PAGE EXCERPT -
------------------------------------------------------------------------

# What acid bath are you using on CPUs



## Paige (Apr 17, 2007)

I couldn't tell from your video if your were talking about the cell or maybe HCL bath,

Thank you.

Paige


----------



## lazersteve (Apr 17, 2007)

If you are referring to the MMX Cpu Core Removal video, then the acid bath I referenced was the acid-peroxide bath.


Steve


----------



## goldsilverpro (Apr 17, 2007)

Steve,

Have you ever used stronger peroxide in that method. Someone on this forum or the other forum mentioned a common source for 30% (100 volume, I think it's called) hydrogen peroxide. It's really powerful and, of course, takes a lot less. I've used it a lot over the years to jack up other chemical processes. It will causes burns, however, not unlike the sulfur burns from a match. You've got to be careful with it. It looks so innocent.


----------



## lazersteve (Apr 17, 2007)

Chris,

I haven't ever got my hands on anything more powerful. There are some stronger concentrations available at health food stores, but I'm not sure of the actual percentage. The stronger stuff has more strict shipping regulations as well. The 3% works fine for me. As you probably know peroxide has some explosion hazards in the higher concentrations as well. I believe it has to be more concentrated than 30%, but I can't recall the actual level off the top of my head. I'm sure google could provide more accurate info. It would be nice to have a more concentrated supply to reduce the required stock volume.

Steve


----------



## Paige (Apr 18, 2007)

Steve,

Was that peroxide and HCL?

Paige


----------



## lazersteve (Apr 18, 2007)

------------------------------------------------------------------------

DATA PROVIDED -
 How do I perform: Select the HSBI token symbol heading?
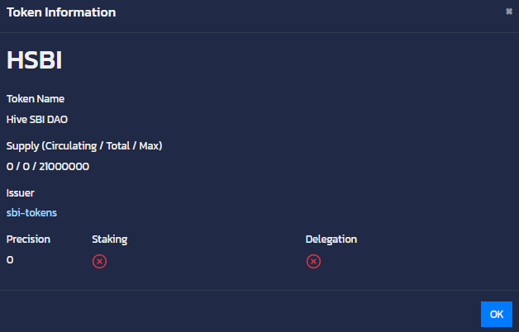coord(34,59)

------------------------------------------------------------------------

TASK BRIEF -
In the forum thread about acid baths for CPUs, what strength of peroxide does lazersteve say works fine for him?

EXERCISE RESULT -
3% peroxide.